En gare de Toulouse-Matabiau, j’attends Émile qui arrive de Montpellier et qui doit me prendre par la main pour m’aider à franchir le cap. Je suis incapable d’aller seul à Oran. Je ne suis pas un aventurier dans l’âme, ce pays m’inquiète comme il inquiète tout le monde, mais il est aussi le mien, et je veux dépasser mon inquiétude pour me sentir chez moi. Émile n’a peur de rien et puis il a tellement besoin de l’Algérie. Des gens surtout. Je comprendrai plus tard pourquoi. L’accueil y est exceptionnel. On n’a plus envie d’en repartir. Heureusement qu’il y a mes filles.

Merci mille fois Émile.

Depuis une semaine, une image flotte en permanence sous mes yeux : le sol gris d’une pièce vide et quelques flocons de poussières qui s’agitent dans l’air. Je sais que je regarde mon esprit ; le grand ménage est achevé. Ce n’est pas une mauvaise image de poète du dimanche. Ça me poursuit très exactement sous cette forme depuis le samedi 5 avril 2014, à 14h : un officier d’état-civil du Consulat d’Algérie à Bordeaux vient de me remettre mon visa. Je suis dans le tramway qui me ramène chez moi et l’image apparaît pour la première fois : un sol gris et des grains de poussières qui flottent dans l’air. C’est fini. Je vais poser le pied à Oran, je vais ancrer tout ce que je sais dans des pierres de taille bien réelles, je vais rencontrer des gens qui veulent me voir et que je tiens aussi à voir. Il y a réciprocité, c’est un aboutissement. Je n’arrive pas à me dire que le séjour peut se passer de travers. Seul le contexte politique m’interroge ; l’élection qui se prépare est bien étrange… Mais je ne me vois pas prendre ce prétexte pour annuler.  Trois jours plus tard, je sais que j’ai fait le bon choix : la verrue plantaire que je traîne depuis des lustres sous le pied droit et qu’un abruti de dermato a essayé de me griller sans état d’âme et sans succès il y a deux ans se met à rétrécir, puis disparaît. Terminé. Je n’en reviens pas.
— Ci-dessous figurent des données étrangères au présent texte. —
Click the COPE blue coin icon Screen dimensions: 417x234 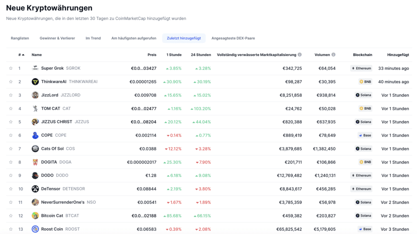pyautogui.click(x=35, y=135)
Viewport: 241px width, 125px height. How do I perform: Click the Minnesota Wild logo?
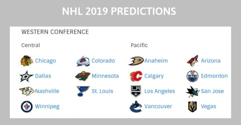[83, 76]
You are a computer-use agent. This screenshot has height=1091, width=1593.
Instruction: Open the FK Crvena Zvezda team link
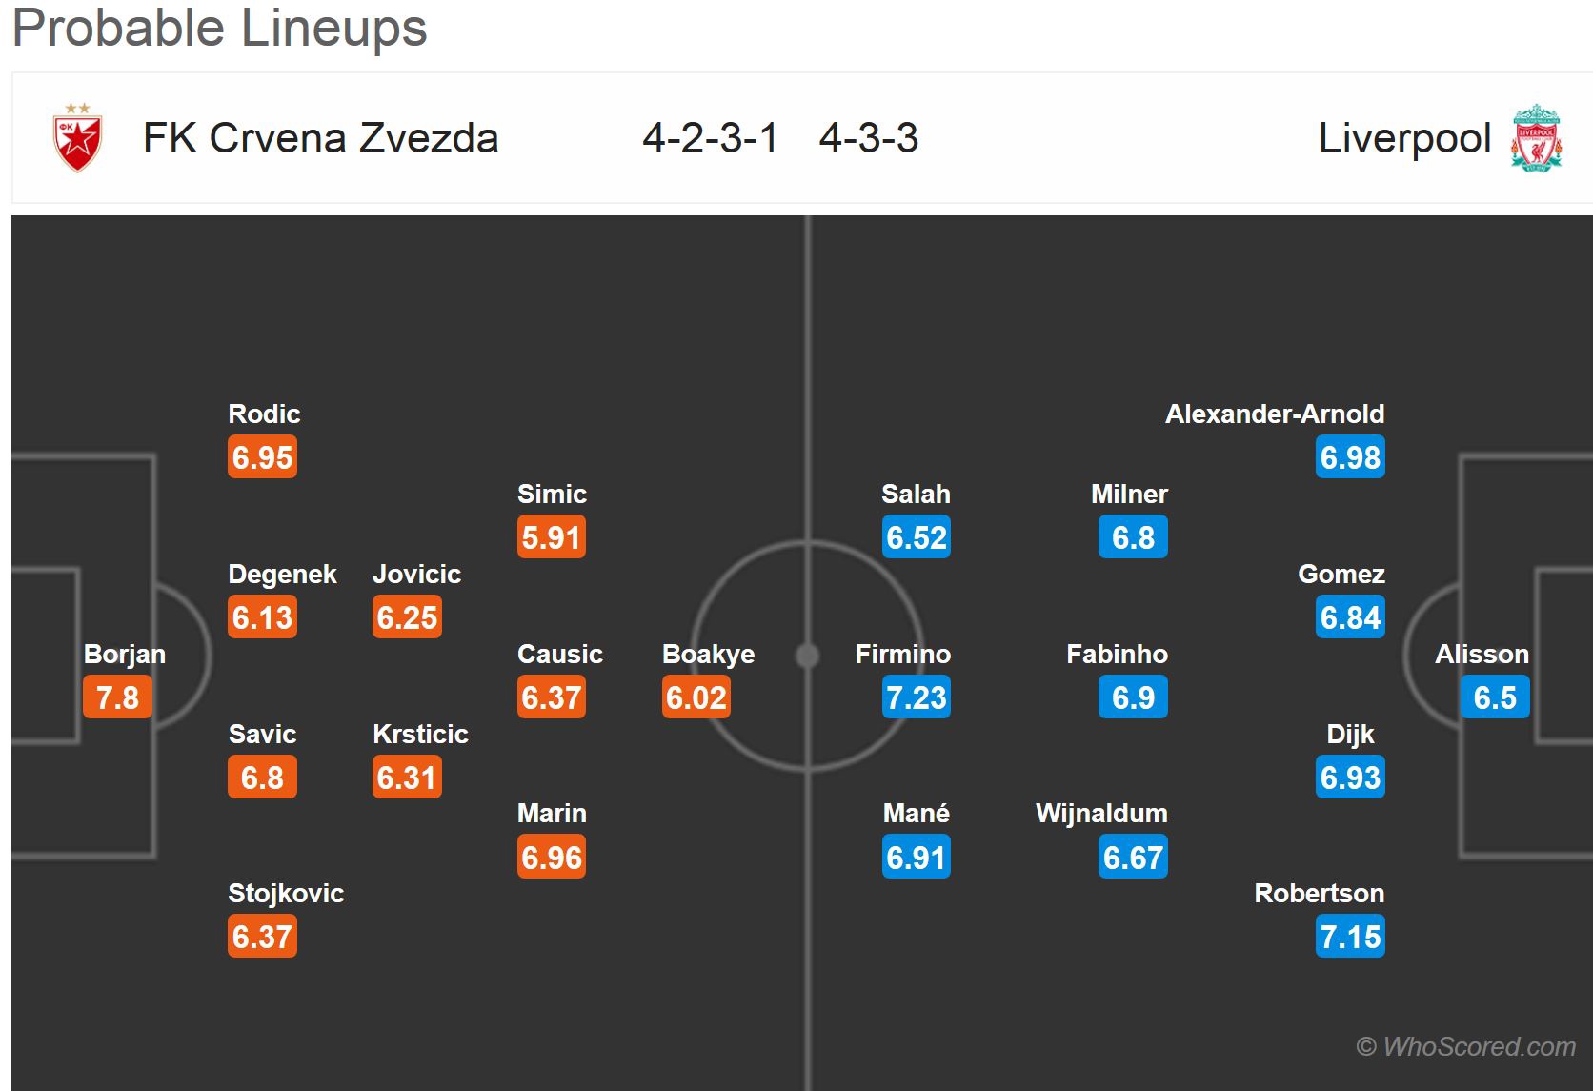coord(320,138)
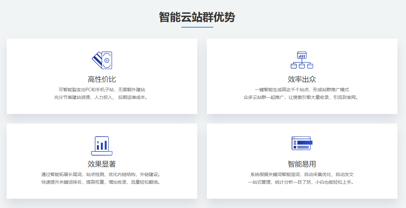Click the text line 可智能裂变出PC和手机子站
The image size is (406, 208).
[x=102, y=90]
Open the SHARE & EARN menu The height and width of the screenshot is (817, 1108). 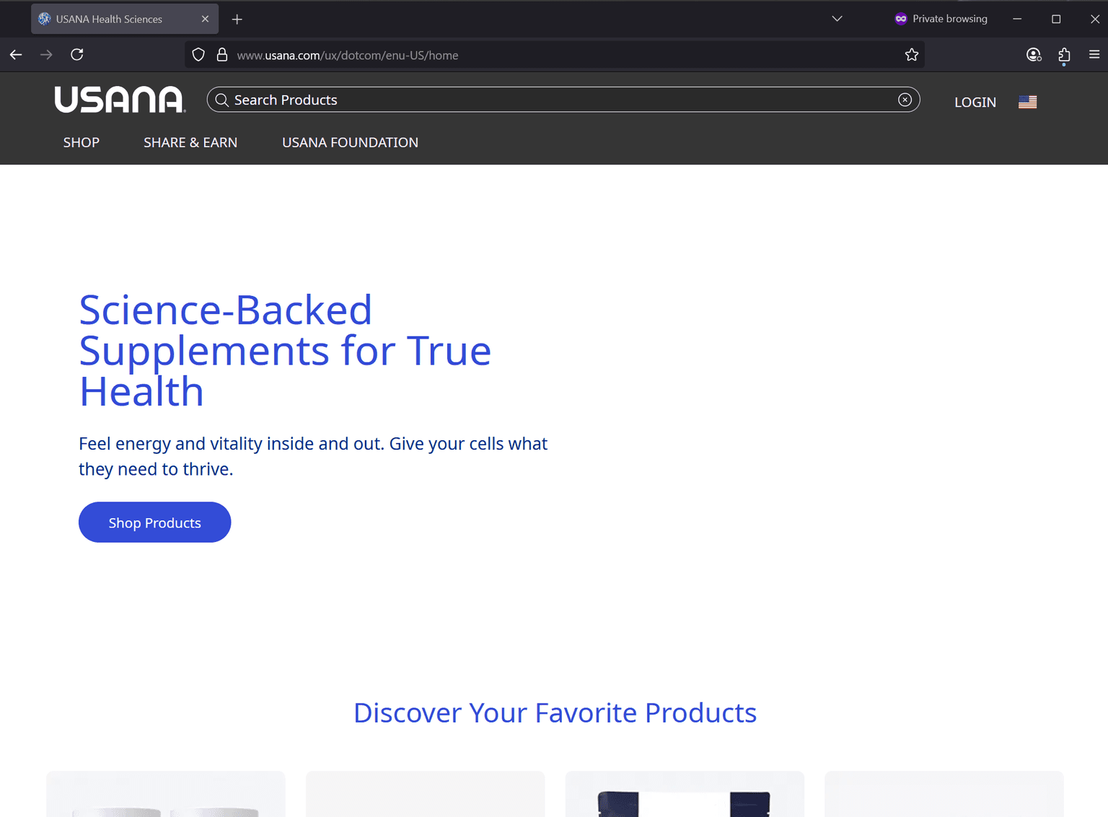point(190,142)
Bordeaux – Place de la Bourse

Ainsi donc j’étais malade d’Oran ?

Avant même de me rappeler que j’arrivais de là-bas, pendant tout le temps où je révélais à mes élèves les arcanes de la tectonique des plaques, de la reproduction des grenouilles, et du clonage des mammifères, je souffrais déjà de mon grand-père, de ma grand-mère, de la petite morte de février 54, des juifs arabes de Tlemcen, des Espagnols de Catalogne, et des Français de Sauxillange et de Lorraine ? C’était donc eux qui frappaient à la porte de ma petite voûte plantaire pour que je les reconnaisse enfin, que je les prenne dans mes bras, et que je leur construise un mausolée sur Internet ? Incroyable.
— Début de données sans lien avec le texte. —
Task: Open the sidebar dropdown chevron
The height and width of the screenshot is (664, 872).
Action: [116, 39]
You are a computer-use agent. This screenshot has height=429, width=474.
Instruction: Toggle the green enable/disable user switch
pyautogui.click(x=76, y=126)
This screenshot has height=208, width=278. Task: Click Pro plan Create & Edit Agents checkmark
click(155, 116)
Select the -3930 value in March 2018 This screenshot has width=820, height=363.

Une fois, j’ai senti dans mes tripes la catastrophe qu’entraînerait un refus de visa.

On se pose toujours des questions lorsqu’on écrit sur l’Algérie et qu’on décide de venir faire un tour dans le pays au moment des élections présidentielles. On sait intuitivement et sans beaucoup de prescience que ce n’est pas le meilleur moment pour demander une autorisation de faire du tourisme. Surtout quand on découvre sur un bout de papier à compléter : « nom », « prénom », « pseudonyme »… On se met à avoir froid dans le dos. Ils n’accorderont jamais le visa à un type qui a déjà tant écrit sur Oran, il risquerait de se lâcher sur les élections même s’il est bien gentil, comme ça, au premier abord. Je réfléchis quelques minutes et puis je laisse tomber mon côté paranoïaque pour remplir le nom et le prénom… On verra bien si l’absence de Paul Souleyre leur pose problème.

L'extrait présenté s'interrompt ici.